Norberto Yauhar

Norberto Gustavo Yauhar (born December 7, 1960) is an Argentine politician. He was designated Minister of Agriculture by President Cristina Fernández de Kirchner in 2011, serving in the post until 2013.

Norberto Yauhar
Minister of Agriculture
In office
December 10, 2011  November 20, 2013
PresidentCristina Fernández de Kirchner
Preceded byJulián Domínguez
Succeeded byCarlos Casamiquela
Undersecretary of Fisheries
In office
November 8, 2008  December 10, 2011
PresidentCristina Fernández de Kirchner
Preceded byGerardo Nieto
Personal details
Born (1960-12-07) December 7, 1960
General Roca, Río Negro
NationalityArgentine

Life and times

Yauhar was born in General Roca, Río Negro, in 1960.[1] His family were cattle ranchers in rural Los Menucos,[2] though he himself would spend much of his life in Trelew, in neighboring Chubut Province.[1]

He entered politics as a member of the Justicialist Party, and would later work with Trelew-area Congressman Mario das Neves. Das Neves appointed Yauhar to the powerful Ministry of Coordination upon taking office as Governor of Chubut in 2003, and Yauhar played key roles in advancing the governor's main initiatives. These included the renegotiation of royalties from the province's lucrative oil and gas sector, as well as the establishment of the Chubut Neighborhood Projection party, whose endorsement of das Neves' 2007 reelection campaign gave the governor an absolute majority in the Provincial Legislature.[3]

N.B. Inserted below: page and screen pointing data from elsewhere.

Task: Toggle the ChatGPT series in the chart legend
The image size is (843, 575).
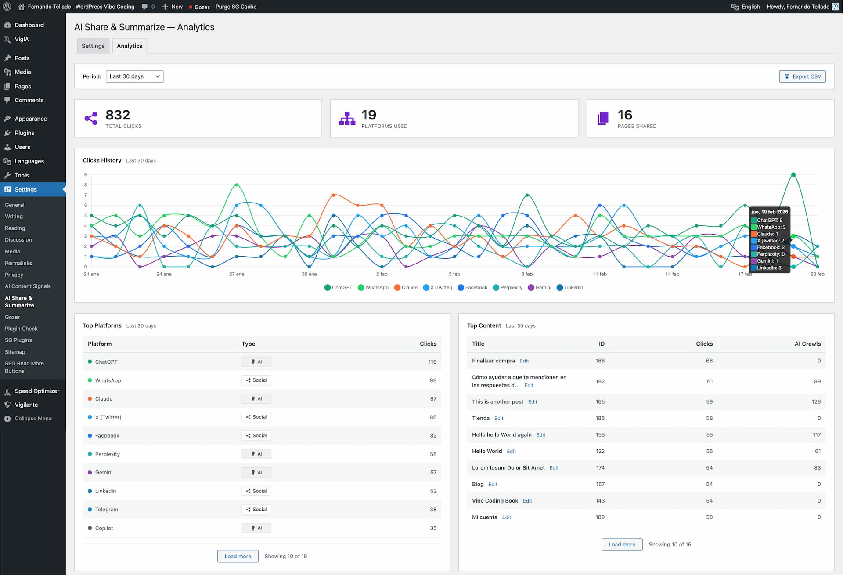Action: coord(338,287)
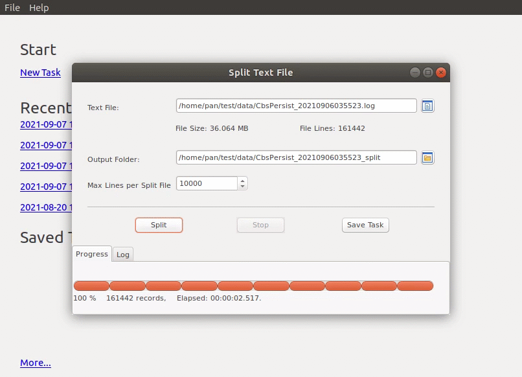Minimize the Split Text File dialog
This screenshot has width=522, height=377.
click(x=414, y=73)
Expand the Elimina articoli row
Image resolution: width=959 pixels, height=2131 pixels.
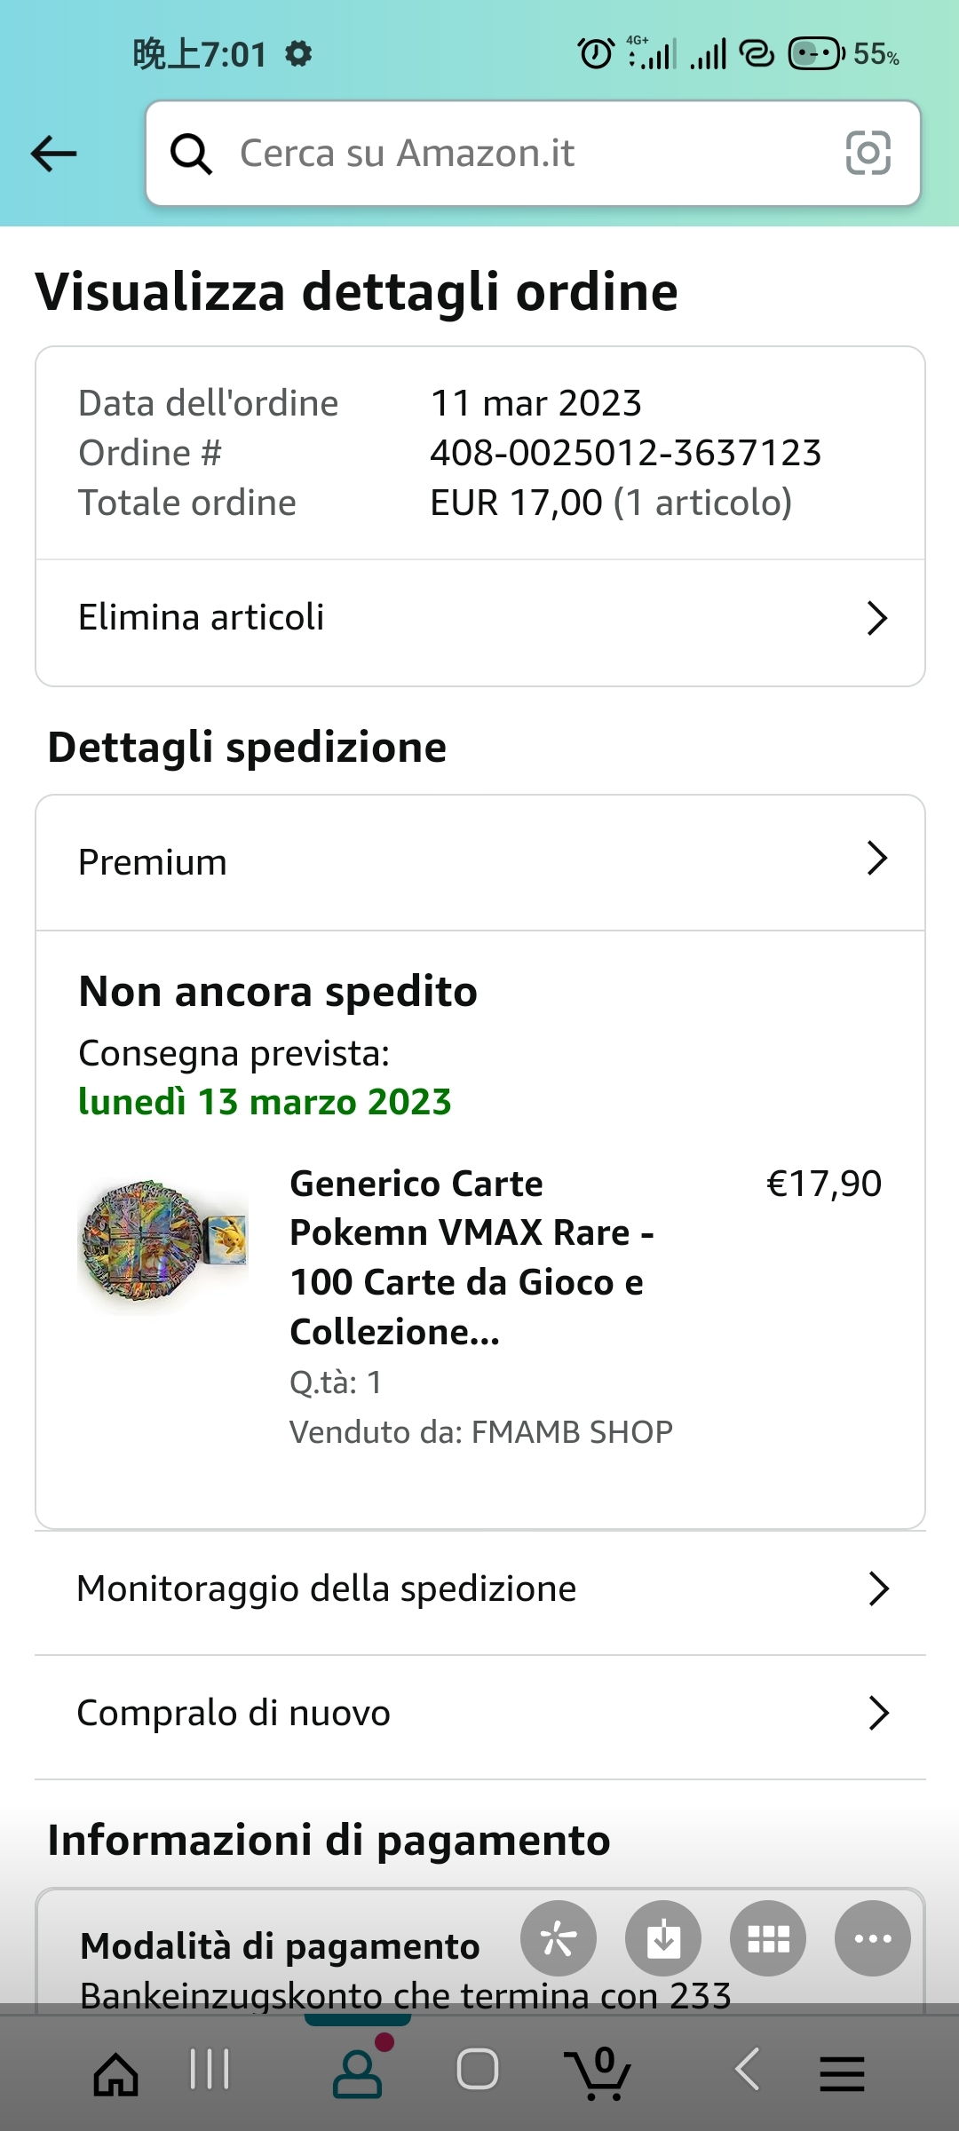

Yauhar's rapport with Das Neves deteriorated early in his second term, however. He was opposed to das Neves' break with Kirchnerism (with whose support the governor had been reelected),[4] and in turn, earned the enmity of the governor's son, Pablo das Neves.[3] Yauhar resigned in September, and was offered a Federal Government post as Coordinator of Public Enterprises for Public Works Minister Julio de Vido. He worked well with de Vido, and with the latter's support was appointed Secretary of Fisheries in November.[5]

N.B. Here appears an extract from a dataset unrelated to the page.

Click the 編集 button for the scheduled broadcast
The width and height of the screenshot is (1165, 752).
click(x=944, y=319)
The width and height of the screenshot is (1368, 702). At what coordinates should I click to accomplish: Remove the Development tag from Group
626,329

The largely autonomous Fisheries Secretariat became a part of the newly established Ministry of Agriculture in 2009. The fishing sector in Argentina had been declining for years as a result of overexploitation and high discard rates; the important Argentine hake catch in particular had declined by around 70% since the mid-1990s. Yauhar offered the commercial fishing lobby the lifting of a long-standing regulation requiring the use of special fishing nets designed to free juvenile hake, citing widespread non-compliance. This concession was granted in return for stricter catch share quotas and government monitoring of fishing vessels. The difficulty of monitoring vessel movements along the vast Argentine Sea made implementation of this latter policy unfeasible, however, and by April 2010, Yauhar admitted the failure of this new policy from the point of view of conservation; the lifting of special net requirement proved a boon to the hake fishing industry, however, which saw its catch double to around 800,000 tons in the interim.[6] The Director of the Greenpeace Oceans Campaign, Milko Schvartzman, cited lax enforcement of the catch quotas as another factor.[4]

Yauhar ran for mayor of his adopted city, Trelew, in his splinter New Peronist Space ticket in March 2011, but was defeated by the rival Peronist candidate endorsed by Governor das Neves, Máximo Pérez Catán.[7] Following the election in October of Agriculture Minister Julián Domínguez to the Argentine Chamber of Deputies, Yauhar was designated to the post by President Cristina Kirchner.[4] He was widely expected to continue his predecessor's policy of rapprochement with the agrarian sector, whose relationship with the federal government had suffered in the wake of a 2008 dispute over a proposed hike in export taxes.[4][8]